Yes, Coldplay, the squarest band in Christendom, the most painfully polite, gratingly nice rock stars ever, have announced they won’t be touring their new album because they’re worried about the pollution it will cause. Noise pollution? I quite agree! Who needs to hear Fix You being sung by 50,000 middle managers in every city on earth? Not me. Not anyone.
Of course, the pollution Coldplay is really worried about is environmental pollution. Lead singer Chris Martin (every time I see Chris Martin I think a drab village somewhere is missing its vicar) says they won’t be touring until they work out how to make their gigs ‘sustainable’. Less plastic-use, more carbon-offsetting, yadda yadda. Rock and roll!
We’ve come a long way from Britain’s rock traditions. ‘Get pissed, destroy!’, said the Sex Pistols. ‘Our dream is to have a show with no single-use plastic’, says Coldplay.
We’ve gone from rock stars who were all about sex, drugs and throwing TVs into hotel swimming pools to rock stars who record unlistenable lectures masquerading as songs with eco-brat Greta Thunberg (The 1975) and who won’t play a gig until plastic cups have been banned (Coldplay). But how else are people meant to drink their piss-weak beer as they listen to Martin sing sad, naff songs about his conscious decoupling from Gwyneth Paltrow?
We talk a lot about the decline of British industry and the decline of British patriotism. Let’s now talk about the decline of British pop and rock. How did the nation that gave the world the Fab Four, Ray Davies, Bowie, Sid Vicious, Moz and the Gallaghers end up inflicting eco-friendly soft rock for middle-class snowflakes across the globe?
Coldplay’s eco-conformism is not surprising, of course. This is a band whose political yapping always, but always, mirrors the concerns and prejudices of the chattering classes.

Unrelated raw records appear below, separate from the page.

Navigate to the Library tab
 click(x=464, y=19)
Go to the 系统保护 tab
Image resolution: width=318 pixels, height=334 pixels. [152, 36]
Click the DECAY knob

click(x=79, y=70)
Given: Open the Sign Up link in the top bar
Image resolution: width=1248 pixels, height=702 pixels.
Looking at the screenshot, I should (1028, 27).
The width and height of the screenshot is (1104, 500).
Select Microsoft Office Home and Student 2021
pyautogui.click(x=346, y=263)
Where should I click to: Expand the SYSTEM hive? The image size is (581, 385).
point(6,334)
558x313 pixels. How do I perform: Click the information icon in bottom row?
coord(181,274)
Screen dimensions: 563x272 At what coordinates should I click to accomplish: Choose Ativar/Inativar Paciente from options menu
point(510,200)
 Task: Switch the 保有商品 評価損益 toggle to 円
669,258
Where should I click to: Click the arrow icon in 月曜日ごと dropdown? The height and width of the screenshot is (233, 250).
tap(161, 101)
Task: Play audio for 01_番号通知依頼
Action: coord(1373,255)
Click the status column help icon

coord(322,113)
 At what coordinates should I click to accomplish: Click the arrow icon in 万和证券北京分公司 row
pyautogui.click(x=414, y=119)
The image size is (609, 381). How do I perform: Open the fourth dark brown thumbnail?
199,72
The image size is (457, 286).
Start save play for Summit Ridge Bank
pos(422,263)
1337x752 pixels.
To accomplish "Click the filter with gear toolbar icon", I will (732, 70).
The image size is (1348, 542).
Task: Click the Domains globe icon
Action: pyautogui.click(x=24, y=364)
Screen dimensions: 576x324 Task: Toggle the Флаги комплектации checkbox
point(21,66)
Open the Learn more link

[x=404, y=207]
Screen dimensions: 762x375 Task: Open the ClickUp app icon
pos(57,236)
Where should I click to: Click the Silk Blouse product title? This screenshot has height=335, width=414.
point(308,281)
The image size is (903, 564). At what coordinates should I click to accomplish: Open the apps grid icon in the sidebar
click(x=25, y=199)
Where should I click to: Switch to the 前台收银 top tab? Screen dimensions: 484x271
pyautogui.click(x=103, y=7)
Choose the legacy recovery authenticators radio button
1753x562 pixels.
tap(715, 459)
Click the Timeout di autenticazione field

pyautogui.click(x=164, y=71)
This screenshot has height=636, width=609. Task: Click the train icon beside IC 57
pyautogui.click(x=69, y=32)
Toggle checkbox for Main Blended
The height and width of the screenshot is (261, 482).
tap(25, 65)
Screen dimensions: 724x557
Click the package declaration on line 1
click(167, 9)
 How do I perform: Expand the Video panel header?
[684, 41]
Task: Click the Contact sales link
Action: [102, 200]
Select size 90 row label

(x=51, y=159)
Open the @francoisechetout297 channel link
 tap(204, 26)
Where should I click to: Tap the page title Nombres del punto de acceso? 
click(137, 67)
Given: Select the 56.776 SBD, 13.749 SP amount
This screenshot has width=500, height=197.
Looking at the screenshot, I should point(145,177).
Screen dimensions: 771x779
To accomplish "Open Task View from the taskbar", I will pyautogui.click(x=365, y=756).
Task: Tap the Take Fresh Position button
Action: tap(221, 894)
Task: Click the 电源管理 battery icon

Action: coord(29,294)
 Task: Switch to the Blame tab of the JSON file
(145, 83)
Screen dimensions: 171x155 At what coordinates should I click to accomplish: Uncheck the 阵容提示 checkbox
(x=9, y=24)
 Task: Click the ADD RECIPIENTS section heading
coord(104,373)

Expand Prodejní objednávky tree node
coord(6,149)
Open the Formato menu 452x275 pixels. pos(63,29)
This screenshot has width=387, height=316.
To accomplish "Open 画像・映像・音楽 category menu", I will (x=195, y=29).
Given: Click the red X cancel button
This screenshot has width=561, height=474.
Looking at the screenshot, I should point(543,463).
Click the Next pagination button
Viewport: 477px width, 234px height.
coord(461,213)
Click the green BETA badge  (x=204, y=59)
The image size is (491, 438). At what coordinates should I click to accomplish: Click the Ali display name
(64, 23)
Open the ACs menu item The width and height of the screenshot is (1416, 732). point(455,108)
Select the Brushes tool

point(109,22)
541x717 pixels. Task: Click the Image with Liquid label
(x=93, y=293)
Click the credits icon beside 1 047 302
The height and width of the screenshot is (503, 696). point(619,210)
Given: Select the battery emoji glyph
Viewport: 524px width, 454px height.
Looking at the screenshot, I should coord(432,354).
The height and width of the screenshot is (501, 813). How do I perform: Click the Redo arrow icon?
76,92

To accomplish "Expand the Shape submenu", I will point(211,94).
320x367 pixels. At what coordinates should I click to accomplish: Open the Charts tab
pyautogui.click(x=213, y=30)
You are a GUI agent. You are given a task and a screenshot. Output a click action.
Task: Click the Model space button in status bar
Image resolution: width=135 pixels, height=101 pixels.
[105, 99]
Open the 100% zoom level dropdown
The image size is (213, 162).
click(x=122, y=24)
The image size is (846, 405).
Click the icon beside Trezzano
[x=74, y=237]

So in the heyday of Blairism, Martin wrote a letter to the PM saying: ‘Dear Mr Blair, my name is Chris. I am the singer in a band called Coldplay. I think all the stuff you’re doing this year in terms of trying to sort the whole place out is BRILLIANT.’ I’m not making this up.
And of course Coldplay is anti-Brexit. Yawn. ‘This decision does not represent us’, the band said after the referendum. Of course it doesn’t. Brexit was a properly rock’n’roll two-fingered salute to the establishment by a pissed-off populace whereas you lot sound like a Lib Dem manifesto put to soppy music.
And now, naturally, Coldplay is spouting the establishment’s increasingly hysterical and joyless politics of environmentalism. It’s such a blatant virtue signal. It’s the virtue signal to end all virtue signals, where a band is basically cancelling the entire point of being a band — touring — in order to show how thoroughly decent they are. Never mind the eco-bollocks, Chris, just give us a good tune.